ANTAKYA, Turquie – Une ambulance s’est arrêtée vendredi matin au groupe de tentes rouges qui sert maintenant d’hôpital principal dans la ville en ruine d’Antakya. Il amenait une femme extraite de l’épave de sa maison après près de 100 heures sous les décombres.

Bien qu’une de ses jambes ait été fracturée et qu’elle ait été frappée à la tête par la chute d’un bloc de béton, elle était consciente et capable de parler. Elle voulait savoir où étaient ses deux enfants. Mais ils n’avaient pas encore été retrouvés.
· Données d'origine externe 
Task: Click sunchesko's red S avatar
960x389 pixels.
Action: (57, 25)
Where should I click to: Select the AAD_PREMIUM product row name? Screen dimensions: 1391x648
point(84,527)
Pour les médecins de l’hôpital de campagne, construit à la hâte dans un parking, les miracles étaient devenus presque routiniers, mais il n’y en avait jamais assez. Au fur et à mesure que les jours passent et que plus de morts que de personnes vivantes sont extraits des décombres, ils deviennent de plus en plus rares.

À l’hôpital de campagne, 200 patients n’arrivent plus toutes les heures, comme ils le faisaient lundi et mardi.

Pourtant, les gens ont continué à être tirés des débris, nécessitant un traitement pour les membres écrasés, la déshydratation et l’exposition. Cela signifiait souvent l’amputation. Pour de nombreuses femmes enceintes, cela signifiait entrer en travail précoce induit par un traumatisme.

« Si je vous disais ce que j’ai vécu, ce que j’ai vu ces cinq derniers jours, peut-être que les films ne sembleraient pas si dramatiques en comparaison », a déclaré Halil Kabadayi, 25 ans, infirmier à la maternité – c’est-à-dire une tente rouge – qui avait tout laissé tomber pour venir de la ville d’Izmir, en Turquie, pour se porter volontaire.

Compte tenu de l’ampleur de la destruction, le fait qu’Antakya ait mis en place un système médical semi-fonctionnel est remarquable. Le tremblement de terre de lundi a détruit des hôpitaux ainsi que des maisons, laissant les intervenants d’urgence de 10 provinces incapables de soigner correctement au début les personnes écrasées par l’effondrement de bâtiments.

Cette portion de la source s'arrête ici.